I'm still leaning toward the idea that it's noise injection from nearby EMI sources. AFAIK, the solution would be
a) Remove the noise source
b) Add lots of shielding
c) Use multiple ECG probes and find the correlation between them
 

I've confirmed with the scope that there is no noise beyond my sampling bandwidth. Adding two cascaded 190 Hz low pass filters with intermediate unity buffering has no noticable effect on the noise. Probing at the output from the INA128 shows a lot of noise at low frequency and beyond, much of which is removed by the filtering, but the noise that I'm seeing in the output appears to be also present here. Again, this noise seems to be coupling to the circuit through the electrodes since the circuit behaves well when all three electrodes are tied together.

I've been performing most of the work on this circuit in a research lab, but the noise was exactly the same when measured at home away from mains sockets with no lighting on and sampling using a laptop running on battery.

I don't have a lot of experience designing analog circuits so I'm curious about the possibility that this is down to some deficiency in the circuit design.
 

get hold of some capacitors , say 2 MF, starting at the output, connect them across your signal path and work towards the input. Hopefully at some stage the noise will go or at least be severely attenuated. Lo and behold, you have found the noisy stage!

▶ _Your tasks_
A - Reproduce the ECG noise post word for word, everything from "I don't have" down to "the circuit design.".
B - Based on the ECG noise post, answer yes or no to each statement and quote the words that decide it.
(i) The noise went away when measured at home with a laptop running on battery.
(ii) The two cascaded low pass filters added to the circuit were 190 Hz filters.
(iii) The circuit behaves well when all three electrodes are tied together.
C - Answer these questions using the ECG noise post.
(i) The output of which part was probed?
(ii) What capacitor value does the reply suggest?
(iii) Where has most of the work on the circuit been performed?

▶ _Data block_

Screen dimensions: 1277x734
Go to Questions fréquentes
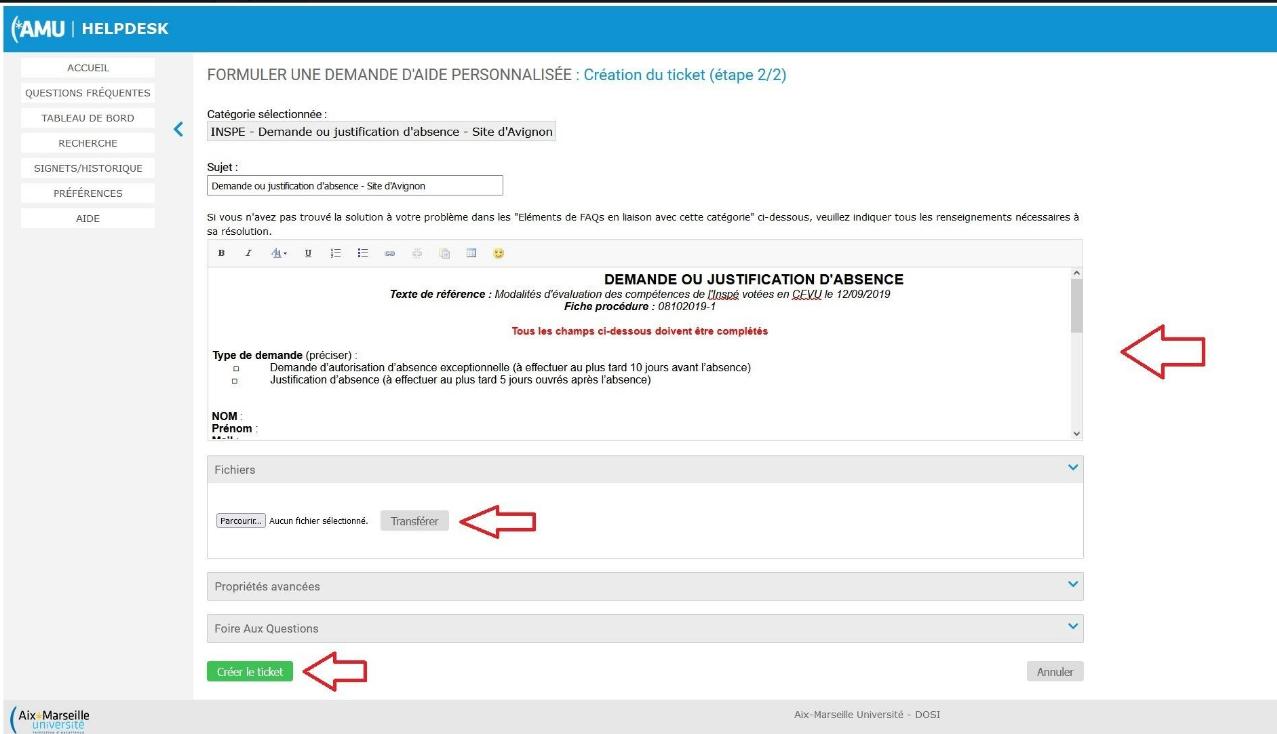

▶ _Outputs_
A -
I don't have a lot of experience designing analog circuits so I'm curious about the possibility that this is down to some deficiency in the circuit design.

B -
(i) No: "the noise was exactly the same when measured at home away from mains sockets with no lighting on and sampling using a laptop running on battery"
(ii) Yes: "Adding two cascaded 190 Hz low pass filters with intermediate unity buffering"
(iii) Yes: "the circuit behaves well when all three electrodes are tied together"

C -
(i) The INA128.
(ii) 2 MF.
(iii) In a research lab.